In their letter, Smith and Schweikert demand that the University of Chicago Medical Center open its books and share with Congress how many transplants it performed on US citizens compared to foreigners, how much money it received in each case, and whether it has contracted with foreign governments or individuals regarding organ transplants.
A similar letter went out to the Montefiore Medical Center, in New York City, which, according to the Times, performed 20 percent of its lung transplants on foreigners.
The problem with giving international patients preferential treatment is not just that more Americans die, it is also that it exacerbates the organ shortage.
First of all, wealthy foreigners don’t contribute to the pool of available hearts, lungs, livers, kidneys, etc. in the US.
More importantly, however, Americans may be less willing to become donors if they think that their organs are being sold to the highest bidder instead of given to the most medically deserving person… especially if that highest bidder may be some foreign criminal or despot.
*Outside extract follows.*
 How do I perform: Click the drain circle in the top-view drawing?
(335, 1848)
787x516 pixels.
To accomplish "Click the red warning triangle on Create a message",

It is noteworthy that, while wealthy foreigners are a drain on the organ pool in the US, undocumented immigrants are not. They account for more than 3 percent of donated organs — most of which go to Americans.
And that really underscores the current state of the US transplant system, which favors rich takers at the expense of everybody else.
That is why we applaud the efforts of these Republican lawmakers to find some answers and, hopefully, initiate steps to come up with a system that benefits Americans.
*The author of this editorial is on an international transplant list and therefore not affected by any changes made to the US system in response to potential abuses.